[Try it] From the records below, extract only the lines running from the line with "Where should I click to: Click the Chelsea" to the line with "Task: Click the word 'Classe' in the title", both lines included, reproducing them exactly.

[Saved entries]
▼
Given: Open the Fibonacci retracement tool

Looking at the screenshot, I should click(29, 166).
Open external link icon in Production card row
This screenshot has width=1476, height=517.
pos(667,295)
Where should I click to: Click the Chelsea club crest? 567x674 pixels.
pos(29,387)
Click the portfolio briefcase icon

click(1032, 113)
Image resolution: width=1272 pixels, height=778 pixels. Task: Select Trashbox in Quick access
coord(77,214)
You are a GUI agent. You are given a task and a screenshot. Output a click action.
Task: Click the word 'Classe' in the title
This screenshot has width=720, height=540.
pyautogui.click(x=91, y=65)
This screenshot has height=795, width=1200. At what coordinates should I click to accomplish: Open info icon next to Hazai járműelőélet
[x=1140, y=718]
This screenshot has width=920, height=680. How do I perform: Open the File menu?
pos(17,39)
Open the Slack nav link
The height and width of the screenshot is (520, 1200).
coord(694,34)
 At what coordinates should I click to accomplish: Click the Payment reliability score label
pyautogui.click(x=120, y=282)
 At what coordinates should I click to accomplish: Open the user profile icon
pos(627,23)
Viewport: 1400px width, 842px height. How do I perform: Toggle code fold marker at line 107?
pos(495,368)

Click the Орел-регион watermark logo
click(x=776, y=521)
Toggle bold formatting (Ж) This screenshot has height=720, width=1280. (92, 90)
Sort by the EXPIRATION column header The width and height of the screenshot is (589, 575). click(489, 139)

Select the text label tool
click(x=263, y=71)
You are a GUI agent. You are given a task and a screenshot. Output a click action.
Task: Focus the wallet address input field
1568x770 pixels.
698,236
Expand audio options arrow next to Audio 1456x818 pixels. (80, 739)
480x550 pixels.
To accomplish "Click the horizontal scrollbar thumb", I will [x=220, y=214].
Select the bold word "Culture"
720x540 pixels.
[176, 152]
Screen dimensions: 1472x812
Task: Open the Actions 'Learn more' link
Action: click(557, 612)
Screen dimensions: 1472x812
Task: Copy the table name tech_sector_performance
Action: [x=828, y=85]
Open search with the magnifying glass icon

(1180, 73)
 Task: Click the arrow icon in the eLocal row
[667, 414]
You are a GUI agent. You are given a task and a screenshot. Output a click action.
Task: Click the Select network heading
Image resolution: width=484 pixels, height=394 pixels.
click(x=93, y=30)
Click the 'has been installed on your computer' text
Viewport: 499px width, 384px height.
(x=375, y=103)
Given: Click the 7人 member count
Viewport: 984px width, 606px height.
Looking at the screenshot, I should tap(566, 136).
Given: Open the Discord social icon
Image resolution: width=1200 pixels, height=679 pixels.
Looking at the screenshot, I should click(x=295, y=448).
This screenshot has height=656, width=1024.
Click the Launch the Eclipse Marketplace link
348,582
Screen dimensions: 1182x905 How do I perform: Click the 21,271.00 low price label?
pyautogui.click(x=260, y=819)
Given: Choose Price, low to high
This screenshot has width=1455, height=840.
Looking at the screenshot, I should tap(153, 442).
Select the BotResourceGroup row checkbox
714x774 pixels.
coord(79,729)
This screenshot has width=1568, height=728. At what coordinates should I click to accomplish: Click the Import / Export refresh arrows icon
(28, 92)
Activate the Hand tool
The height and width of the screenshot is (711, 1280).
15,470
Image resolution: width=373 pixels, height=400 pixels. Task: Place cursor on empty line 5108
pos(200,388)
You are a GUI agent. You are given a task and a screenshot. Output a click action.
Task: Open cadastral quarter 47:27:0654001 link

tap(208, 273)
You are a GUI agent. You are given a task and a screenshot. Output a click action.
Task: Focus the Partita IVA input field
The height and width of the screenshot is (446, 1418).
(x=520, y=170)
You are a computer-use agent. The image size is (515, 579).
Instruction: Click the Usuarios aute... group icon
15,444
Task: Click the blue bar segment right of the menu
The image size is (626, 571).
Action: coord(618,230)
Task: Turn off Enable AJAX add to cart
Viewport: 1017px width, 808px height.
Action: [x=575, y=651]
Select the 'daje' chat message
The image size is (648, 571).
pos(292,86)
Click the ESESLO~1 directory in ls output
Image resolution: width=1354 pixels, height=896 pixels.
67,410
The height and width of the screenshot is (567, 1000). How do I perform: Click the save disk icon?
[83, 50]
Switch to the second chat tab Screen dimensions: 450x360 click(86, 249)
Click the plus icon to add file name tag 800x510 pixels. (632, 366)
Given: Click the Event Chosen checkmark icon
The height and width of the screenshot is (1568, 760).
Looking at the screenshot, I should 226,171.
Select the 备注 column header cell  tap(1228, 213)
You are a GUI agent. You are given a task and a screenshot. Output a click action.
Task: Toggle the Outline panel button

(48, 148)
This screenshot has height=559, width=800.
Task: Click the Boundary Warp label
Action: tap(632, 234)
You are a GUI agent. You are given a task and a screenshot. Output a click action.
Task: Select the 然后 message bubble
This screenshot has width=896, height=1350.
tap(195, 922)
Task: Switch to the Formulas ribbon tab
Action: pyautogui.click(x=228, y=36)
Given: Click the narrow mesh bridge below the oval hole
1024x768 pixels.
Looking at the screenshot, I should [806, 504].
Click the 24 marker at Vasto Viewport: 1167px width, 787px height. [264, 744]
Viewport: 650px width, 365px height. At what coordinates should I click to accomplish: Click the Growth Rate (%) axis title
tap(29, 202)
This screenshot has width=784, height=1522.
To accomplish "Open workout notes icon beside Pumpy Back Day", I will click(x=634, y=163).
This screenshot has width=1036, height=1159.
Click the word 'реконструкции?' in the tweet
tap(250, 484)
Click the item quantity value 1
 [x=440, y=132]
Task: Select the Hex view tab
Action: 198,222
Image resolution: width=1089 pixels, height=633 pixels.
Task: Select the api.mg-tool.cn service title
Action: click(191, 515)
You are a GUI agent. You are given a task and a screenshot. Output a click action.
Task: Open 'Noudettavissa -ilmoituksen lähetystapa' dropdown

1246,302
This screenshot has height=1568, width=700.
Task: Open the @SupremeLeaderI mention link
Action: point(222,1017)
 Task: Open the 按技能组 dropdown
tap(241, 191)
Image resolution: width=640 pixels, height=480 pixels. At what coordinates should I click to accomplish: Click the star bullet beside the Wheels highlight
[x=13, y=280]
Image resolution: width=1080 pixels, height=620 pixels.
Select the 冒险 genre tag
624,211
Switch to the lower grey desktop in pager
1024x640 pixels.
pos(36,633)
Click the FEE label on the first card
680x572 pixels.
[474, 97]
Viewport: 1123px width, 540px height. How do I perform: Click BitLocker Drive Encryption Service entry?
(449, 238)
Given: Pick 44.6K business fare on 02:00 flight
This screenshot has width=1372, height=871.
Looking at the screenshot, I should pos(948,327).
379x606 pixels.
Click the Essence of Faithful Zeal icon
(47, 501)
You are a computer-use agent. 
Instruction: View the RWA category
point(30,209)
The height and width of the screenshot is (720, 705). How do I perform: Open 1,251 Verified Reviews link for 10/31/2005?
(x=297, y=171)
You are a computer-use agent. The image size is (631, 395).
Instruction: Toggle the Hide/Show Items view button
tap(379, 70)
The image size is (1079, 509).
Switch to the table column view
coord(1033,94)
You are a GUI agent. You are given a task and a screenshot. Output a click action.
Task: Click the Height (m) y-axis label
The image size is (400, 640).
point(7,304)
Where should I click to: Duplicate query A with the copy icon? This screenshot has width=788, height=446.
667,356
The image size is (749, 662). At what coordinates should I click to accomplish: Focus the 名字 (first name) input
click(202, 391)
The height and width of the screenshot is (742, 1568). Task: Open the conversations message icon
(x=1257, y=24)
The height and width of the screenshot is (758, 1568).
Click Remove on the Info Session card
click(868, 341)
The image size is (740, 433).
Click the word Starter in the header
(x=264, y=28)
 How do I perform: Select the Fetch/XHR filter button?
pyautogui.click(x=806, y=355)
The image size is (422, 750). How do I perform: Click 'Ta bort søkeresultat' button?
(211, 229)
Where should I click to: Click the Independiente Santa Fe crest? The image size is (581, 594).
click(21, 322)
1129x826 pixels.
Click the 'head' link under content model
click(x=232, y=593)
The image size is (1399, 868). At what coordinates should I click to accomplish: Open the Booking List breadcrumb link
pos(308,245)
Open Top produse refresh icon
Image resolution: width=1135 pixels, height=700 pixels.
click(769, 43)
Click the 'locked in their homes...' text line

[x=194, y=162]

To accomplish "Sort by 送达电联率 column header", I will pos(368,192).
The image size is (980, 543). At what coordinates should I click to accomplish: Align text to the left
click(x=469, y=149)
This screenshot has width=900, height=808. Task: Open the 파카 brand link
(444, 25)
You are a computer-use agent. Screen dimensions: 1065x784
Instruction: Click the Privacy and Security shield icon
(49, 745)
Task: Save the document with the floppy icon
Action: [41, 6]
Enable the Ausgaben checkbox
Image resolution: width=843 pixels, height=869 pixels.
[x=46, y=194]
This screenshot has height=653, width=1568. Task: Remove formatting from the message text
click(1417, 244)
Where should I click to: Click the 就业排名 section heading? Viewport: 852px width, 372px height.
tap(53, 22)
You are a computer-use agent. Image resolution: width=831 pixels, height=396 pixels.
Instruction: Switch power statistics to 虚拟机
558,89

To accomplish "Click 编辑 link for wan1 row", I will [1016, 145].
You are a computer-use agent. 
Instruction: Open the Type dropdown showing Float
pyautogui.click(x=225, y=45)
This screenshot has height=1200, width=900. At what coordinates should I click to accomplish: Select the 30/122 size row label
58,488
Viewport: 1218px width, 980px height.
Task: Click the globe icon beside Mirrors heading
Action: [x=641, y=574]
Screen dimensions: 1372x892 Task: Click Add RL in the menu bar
▲
[Result for this exercise]
Where should I click to: Click the Chelsea club crest? 567x674 pixels.
pos(29,387)
Click the portfolio briefcase icon

click(1032, 113)
Image resolution: width=1272 pixels, height=778 pixels. Task: Select Trashbox in Quick access
coord(77,214)
You are a GUI agent. You are given a task and a screenshot. Output a click action.
Task: Click the word 'Classe' in the title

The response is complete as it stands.